* Data extract:
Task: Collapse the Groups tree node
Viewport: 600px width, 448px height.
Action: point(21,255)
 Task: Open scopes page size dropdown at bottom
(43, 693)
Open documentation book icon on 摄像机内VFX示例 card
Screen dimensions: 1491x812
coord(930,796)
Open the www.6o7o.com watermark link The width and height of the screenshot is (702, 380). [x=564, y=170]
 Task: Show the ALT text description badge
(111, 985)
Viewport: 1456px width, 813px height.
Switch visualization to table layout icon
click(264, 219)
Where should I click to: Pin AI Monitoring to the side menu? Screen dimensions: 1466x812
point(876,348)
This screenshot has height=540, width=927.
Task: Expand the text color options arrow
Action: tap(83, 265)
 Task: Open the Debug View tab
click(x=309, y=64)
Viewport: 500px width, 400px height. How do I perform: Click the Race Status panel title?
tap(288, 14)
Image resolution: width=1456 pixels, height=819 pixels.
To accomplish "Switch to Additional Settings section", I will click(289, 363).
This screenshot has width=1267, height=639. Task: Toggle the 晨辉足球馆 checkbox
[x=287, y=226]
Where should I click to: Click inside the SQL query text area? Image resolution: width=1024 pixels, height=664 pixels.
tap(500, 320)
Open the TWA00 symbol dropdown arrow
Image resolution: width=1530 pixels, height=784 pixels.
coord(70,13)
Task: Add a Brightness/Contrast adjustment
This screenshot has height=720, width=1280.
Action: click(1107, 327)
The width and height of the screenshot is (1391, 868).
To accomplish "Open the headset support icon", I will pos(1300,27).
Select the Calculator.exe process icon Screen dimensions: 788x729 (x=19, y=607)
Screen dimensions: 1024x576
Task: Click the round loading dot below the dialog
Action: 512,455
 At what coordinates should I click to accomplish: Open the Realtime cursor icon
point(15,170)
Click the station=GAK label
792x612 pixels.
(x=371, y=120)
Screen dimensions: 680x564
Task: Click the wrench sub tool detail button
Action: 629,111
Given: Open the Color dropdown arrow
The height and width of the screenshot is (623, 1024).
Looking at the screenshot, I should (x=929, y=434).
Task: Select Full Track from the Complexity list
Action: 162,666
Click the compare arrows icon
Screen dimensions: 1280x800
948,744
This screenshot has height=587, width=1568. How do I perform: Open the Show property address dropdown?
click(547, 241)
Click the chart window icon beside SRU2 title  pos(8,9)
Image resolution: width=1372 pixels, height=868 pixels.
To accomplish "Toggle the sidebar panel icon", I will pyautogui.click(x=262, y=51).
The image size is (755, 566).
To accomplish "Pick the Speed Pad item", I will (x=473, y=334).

* Instructions for the task:
Rewrite all of the items above, replacing each instance of "Viewport" with "Display area" and changing nothing else.

* Output for this task:
Task: Collapse the Groups tree node
Display area: 600px width, 448px height.
Action: point(21,255)
 Task: Open scopes page size dropdown at bottom
(43, 693)
Open documentation book icon on 摄像机内VFX示例 card
Screen dimensions: 1491x812
coord(930,796)
Open the www.6o7o.com watermark link The width and height of the screenshot is (702, 380). [x=564, y=170]
 Task: Show the ALT text description badge
(111, 985)
Display area: 1456px width, 813px height.
Switch visualization to table layout icon
click(264, 219)
Where should I click to: Pin AI Monitoring to the side menu? Screen dimensions: 1466x812
point(876,348)
This screenshot has height=540, width=927.
Task: Expand the text color options arrow
Action: tap(83, 265)
 Task: Open the Debug View tab
click(x=309, y=64)
Display area: 500px width, 400px height. How do I perform: Click the Race Status panel title?
tap(288, 14)
Image resolution: width=1456 pixels, height=819 pixels.
To accomplish "Switch to Additional Settings section", I will click(289, 363).
This screenshot has width=1267, height=639. Task: Toggle the 晨辉足球馆 checkbox
[x=287, y=226]
Where should I click to: Click inside the SQL query text area? Image resolution: width=1024 pixels, height=664 pixels.
tap(500, 320)
Open the TWA00 symbol dropdown arrow
Image resolution: width=1530 pixels, height=784 pixels.
coord(70,13)
Task: Add a Brightness/Contrast adjustment
This screenshot has height=720, width=1280.
Action: click(1107, 327)
The width and height of the screenshot is (1391, 868).
To accomplish "Open the headset support icon", I will pos(1300,27).
Select the Calculator.exe process icon Screen dimensions: 788x729 (x=19, y=607)
Screen dimensions: 1024x576
Task: Click the round loading dot below the dialog
Action: 512,455
 At what coordinates should I click to accomplish: Open the Realtime cursor icon
point(15,170)
Click the station=GAK label
792x612 pixels.
(x=371, y=120)
Screen dimensions: 680x564
Task: Click the wrench sub tool detail button
Action: 629,111
Given: Open the Color dropdown arrow
The height and width of the screenshot is (623, 1024).
Looking at the screenshot, I should (x=929, y=434).
Task: Select Full Track from the Complexity list
Action: 162,666
Click the compare arrows icon
Screen dimensions: 1280x800
948,744
This screenshot has height=587, width=1568. How do I perform: Open the Show property address dropdown?
click(547, 241)
Click the chart window icon beside SRU2 title  pos(8,9)
Image resolution: width=1372 pixels, height=868 pixels.
To accomplish "Toggle the sidebar panel icon", I will pyautogui.click(x=262, y=51).
The image size is (755, 566).
To accomplish "Pick the Speed Pad item", I will (x=473, y=334).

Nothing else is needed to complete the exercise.